Top of Exercise material

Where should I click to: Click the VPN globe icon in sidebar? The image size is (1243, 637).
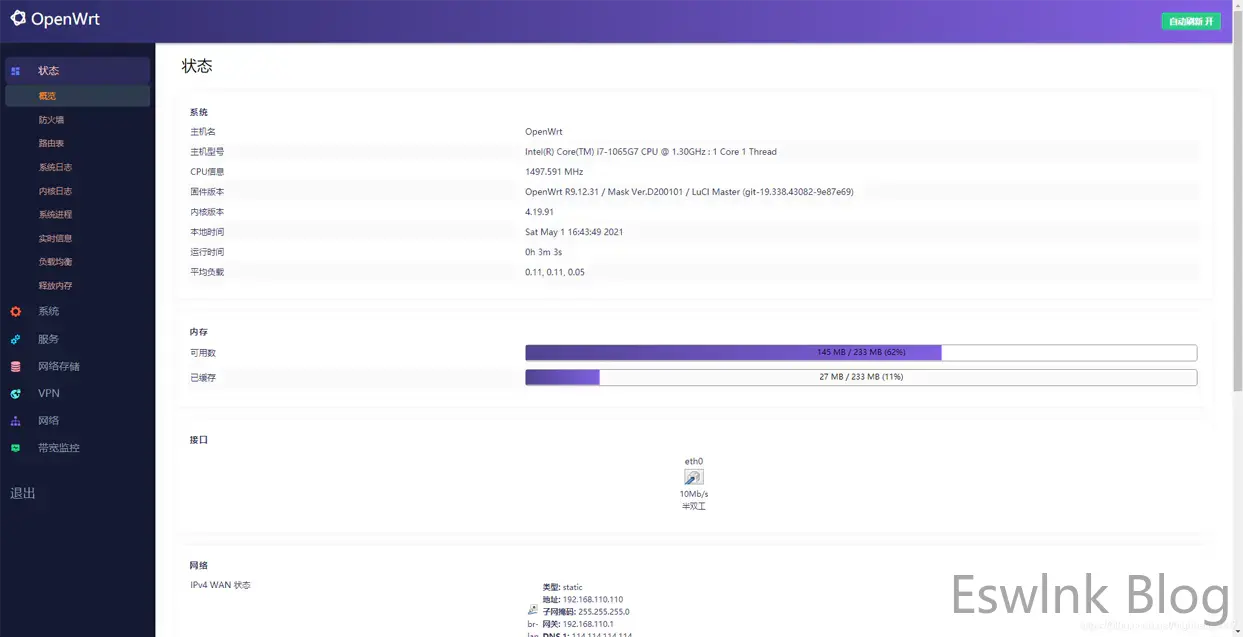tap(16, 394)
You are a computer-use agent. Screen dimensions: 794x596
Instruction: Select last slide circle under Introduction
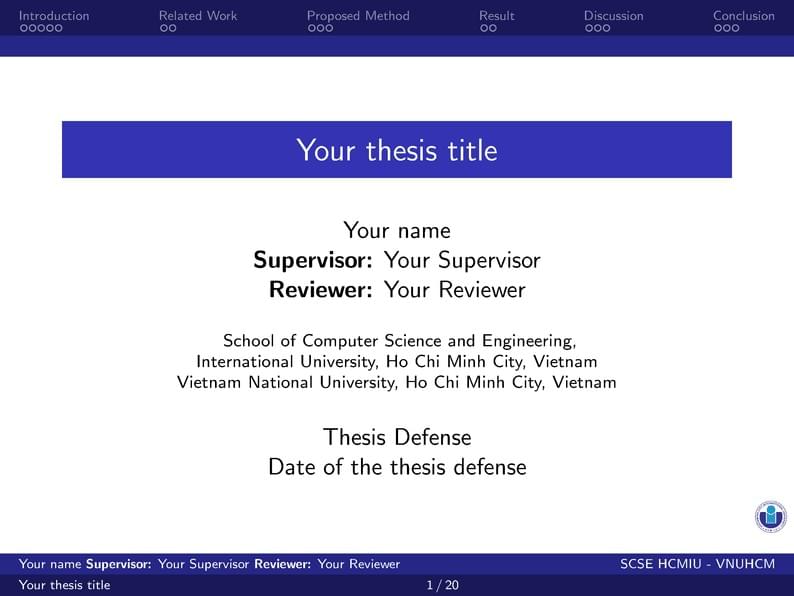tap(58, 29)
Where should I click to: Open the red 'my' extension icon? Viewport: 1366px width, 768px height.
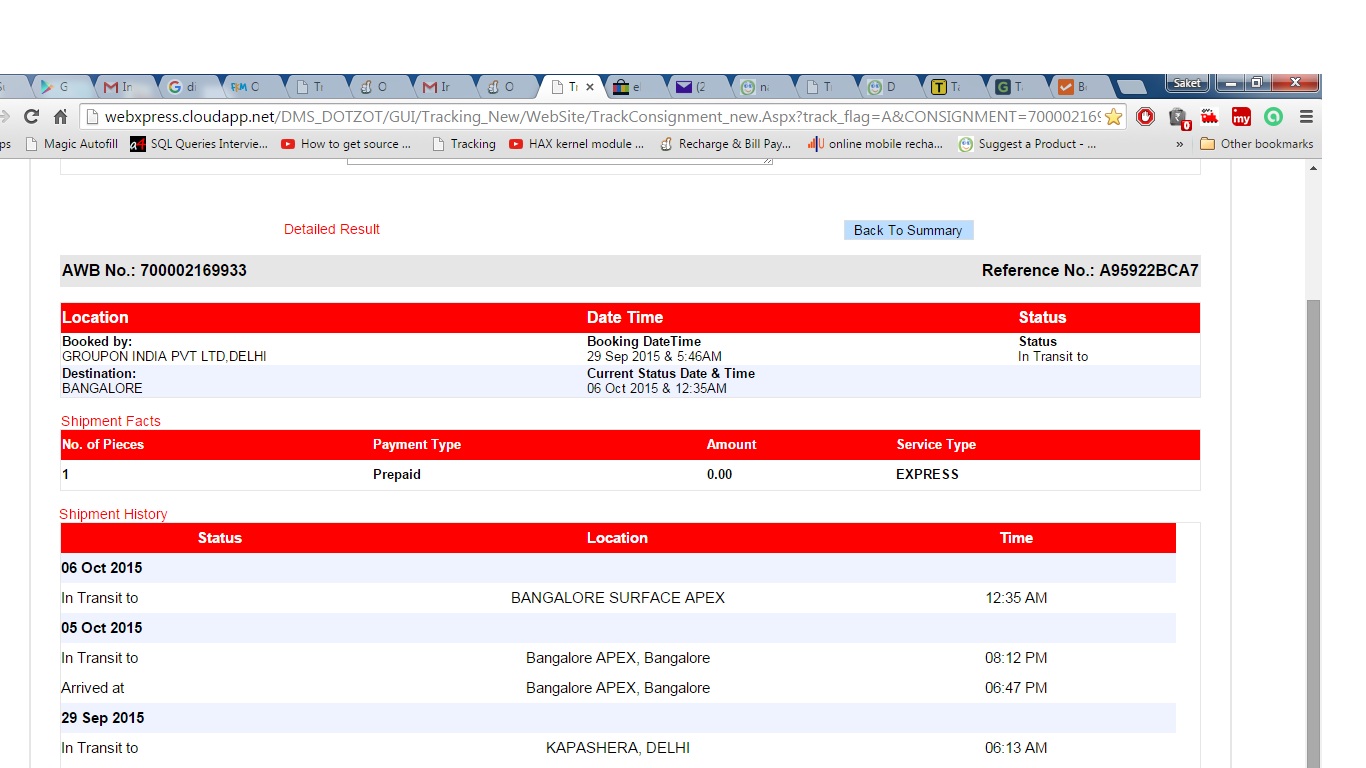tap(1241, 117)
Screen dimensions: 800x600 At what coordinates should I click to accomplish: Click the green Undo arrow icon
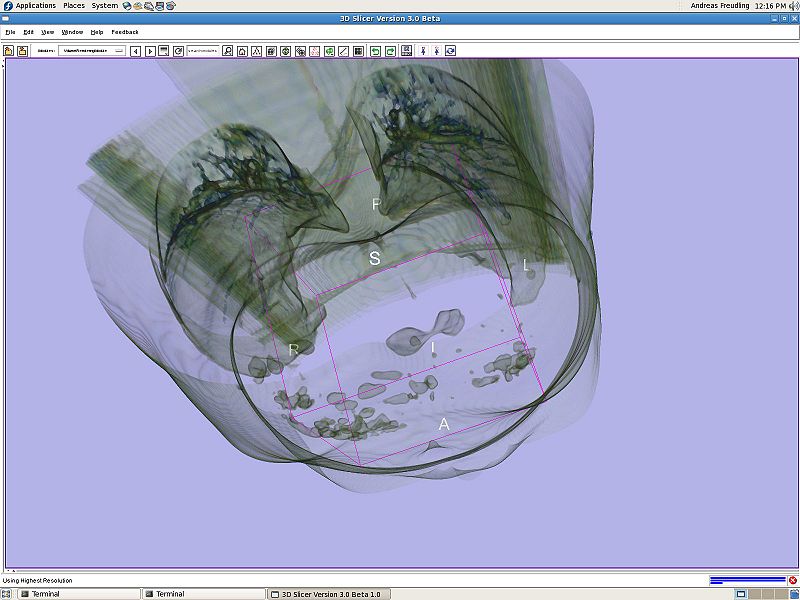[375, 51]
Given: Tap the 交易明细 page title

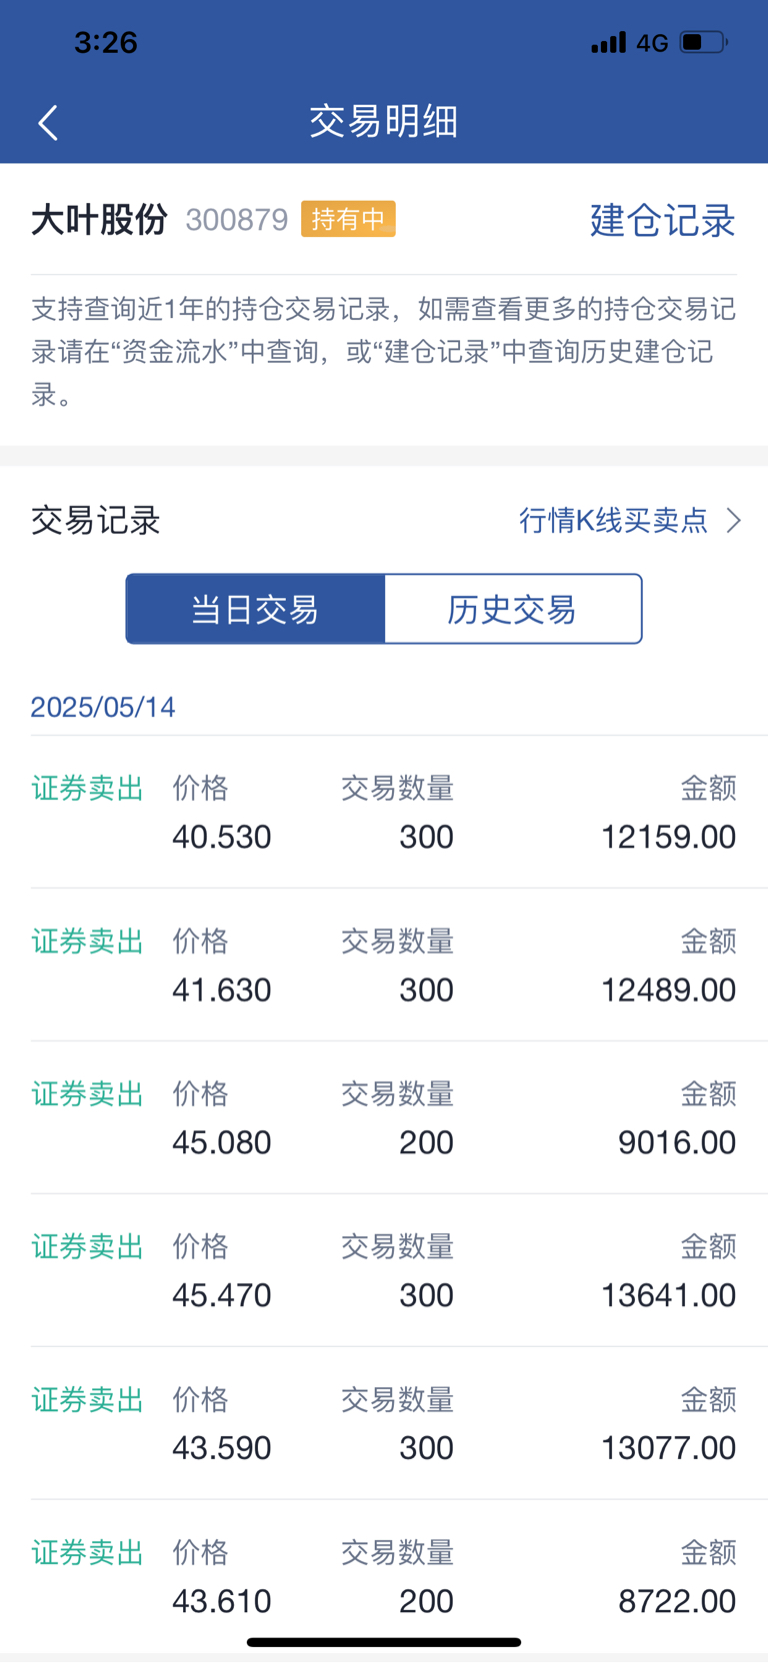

Bottom of Exercise material
Top of Exercise material

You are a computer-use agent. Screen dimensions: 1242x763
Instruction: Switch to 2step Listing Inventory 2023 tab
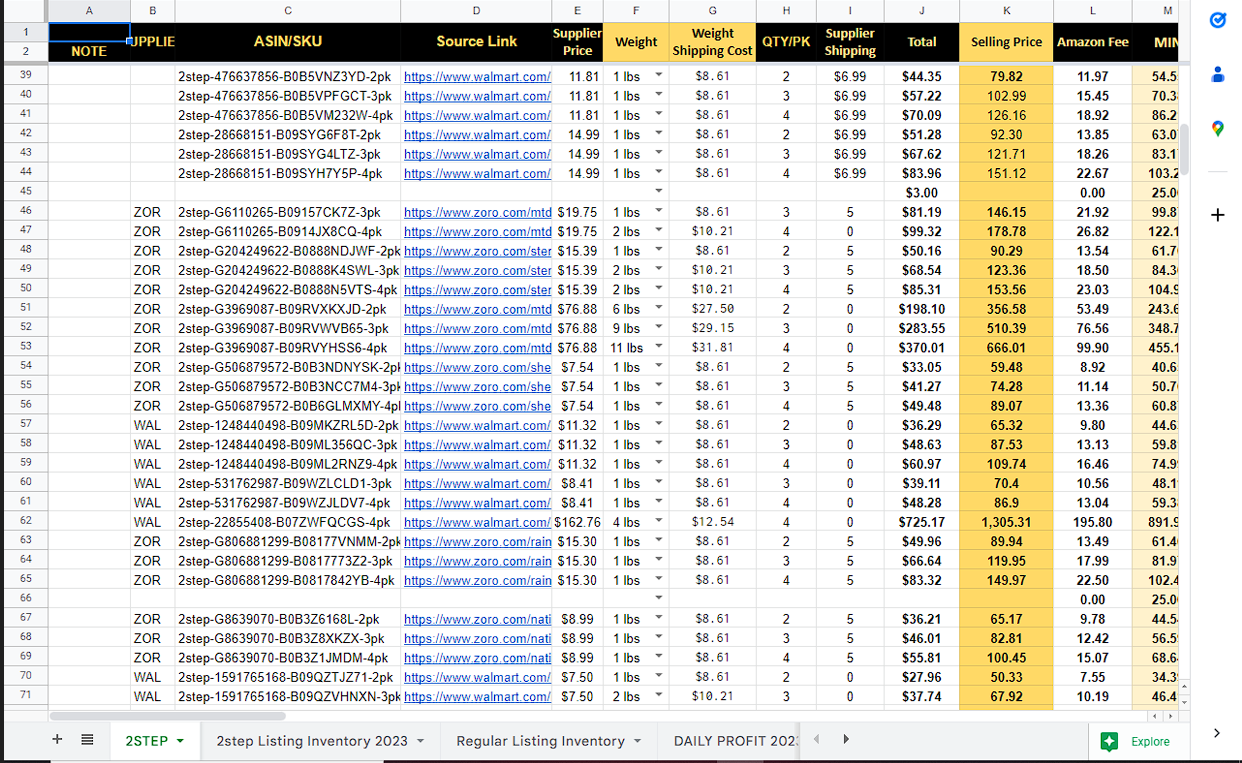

Bottom of Exercise material

For this exercise, reproduce exactly the lines of the records above from the one with "Where should I click to: Click" up to and including the one with "Given: Tap the 交易明细 page title", without pictures.

Expected answer:
Where should I click to: Click the VPN globe icon in sidebar? The image size is (1243, 637).
tap(16, 394)
You are a computer-use agent. Screen dimensions: 794x596
Instruction: Select last slide circle under Introduction
tap(58, 29)
Where should I click to: Open the red 'my' extension icon? Viewport: 1366px width, 768px height.
tap(1241, 117)
Screen dimensions: 800x600 At what coordinates should I click to accomplish: Click the green Undo arrow icon
[375, 51]
Given: Tap the 交易明细 page title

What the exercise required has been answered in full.